In the browser, I added some custom CSS rules to ensure the Markdown looked good:

.llm_interface_markdown {
  display: block;
  font-family: Arial, sans-serif;
  line-height: 1.6;
}

/* more rules below */ 

And it works!

Revelry image generating gif

Part Three – Lessons Learned (and What’s Next)

While the setup works, there’s always room for improvement:

  • Better Chat Histories: Saving and displaying chat logs in a threaded view would be a big usability boost.
  • Stop the Model from Generating: I hate having to wait for my slop to be generated, when it’s the wrong slop (and I can tell from the first few lines.)
  • Model Switching: Adding the ability to switch between different models on the fly.
  • Formatting Improvements: More sophisticated Markdown rendering, maybe even with syntax highlighting.
  • Multi-Modal Support: Supporting text-to-image models or even audio-to-text transcription for more fun.
A dusty bulky old laptop on a shelf
My old warhorse was finally put out to pasture.

There are a lot of laptops out there that will be eying the landfill in October, and that’s just bad for everyone. But once you install Linux, there *is* a better way. Not everyone wants a private LLM server, but if you’re stuck in this situation there’s bound to be something you can do with that old machine. I hope at least I’ve inspired you there.

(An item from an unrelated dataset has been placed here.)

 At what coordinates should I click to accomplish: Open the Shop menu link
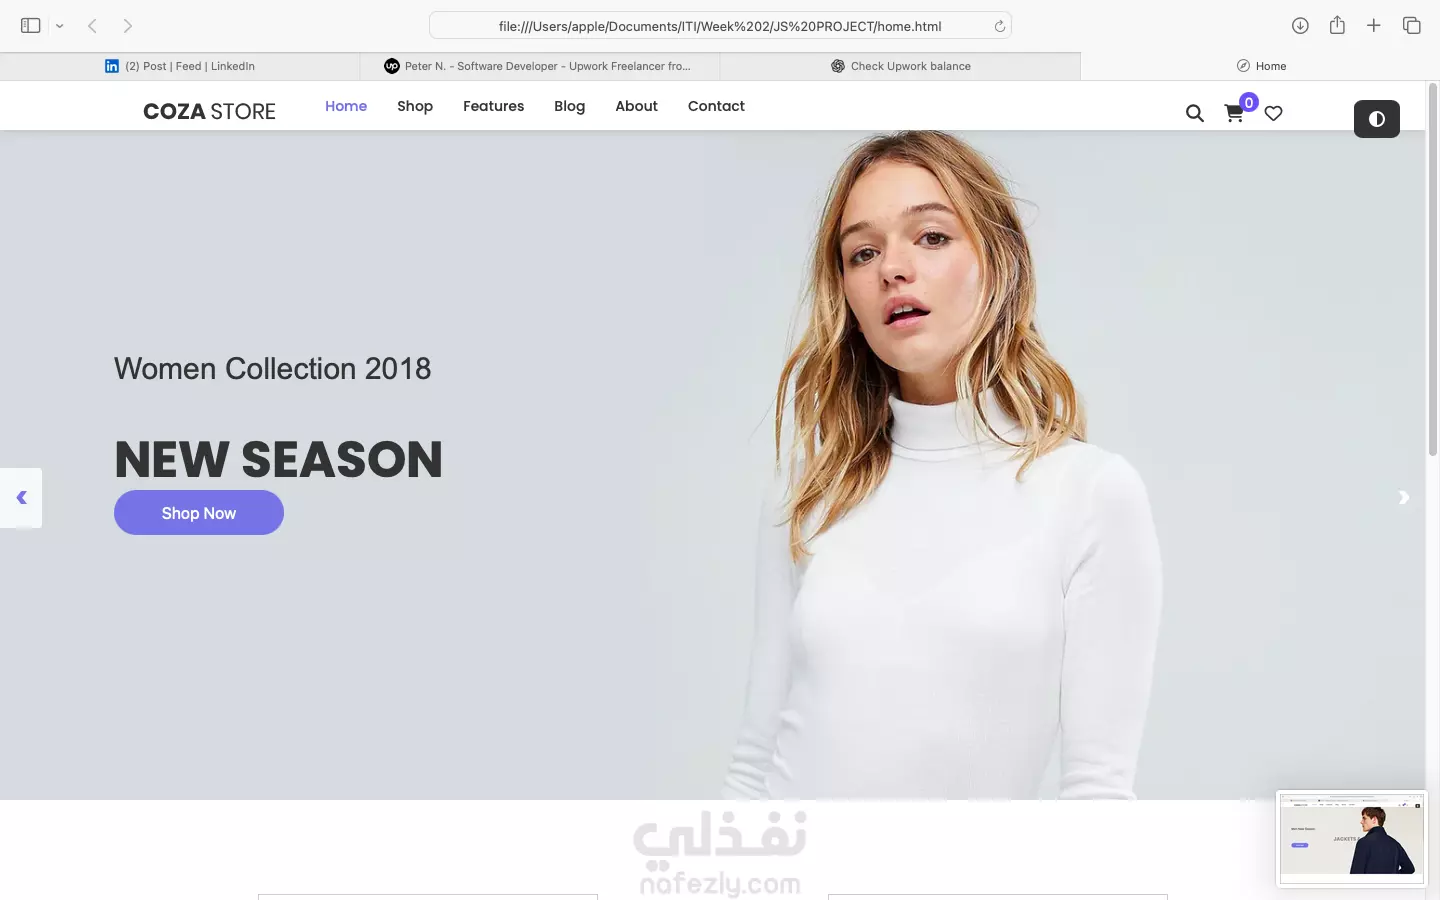coord(415,106)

If you are interested in transforming your old laptop into your own private LLM server, the first thing I would do is check the minimum specs to run LM Studio. I’m pushing it with 8GB of RAM; 16GB is the minimum recommended size. A dedicated GPU will speed up generation; one minimum I found suggests at least 4GB of vRAM, another at least 6GB, but you get the picture. More is better.

The takeaway here should be that you most likely *can* run LM Studio on your old laptop. The size of the models you can run is limited by how much RAM you have, and the speed of the generation will vary depending on how fast your GPU is (or your CPU, depending on where you choose to offload the model layers). So give it a go: and if it doesn’t work, you can happily lobotomize it into a media server, safe in the knowledge that that’s all it’s good for now.

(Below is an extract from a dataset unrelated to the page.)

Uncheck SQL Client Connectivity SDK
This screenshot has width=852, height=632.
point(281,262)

If you want to check out my LiveView interface, you can find it over here on GitHub!

Other Potential Uses for Old Windows Gaming Laptops

If you don’t have the specs for it, these are some other potential solutions you can try besides running a private LLM server (and the reasons I decided against them).

  • Wipe it and throw it away: This wasn’t an option for me, because I’m sentimental, and this laptop is one of the few things I brought with me when I left the UK six years ago. It saw me through ~6 years of university and countless hours of gaming, and I bought it with money my late Grandad left me.
  • Give it away to someone who needs it: When it comes to old laptops, give responsibly. For me, this would have been akin to giving all my 2000s plaid shirts to Goodwill – at the end of the day, my laptop is just outmoded and full of holes.
  • Turn it into a Media Server and Storage: While this would have been cool, I decided against it, because nowadays you can buy a 128GB flash drive for $30. I’d rather just shove all my media on one or two of those, and stick it directly in my TV. And at the end of the day, I’d rather use my dedicated GPU, rather than just turning the laptop into a lobotomized zombie file system.
  • Turn it into a Dedicated Gaming Console: Steam Big Picture mode is a thing; the problem is, I didn’t like the look of the Venn Diagram of games Linux would run, games my laptop’s hardware can run, and games I’d want to play. While the options have improved in recent years, that’s still a pretty limited subset.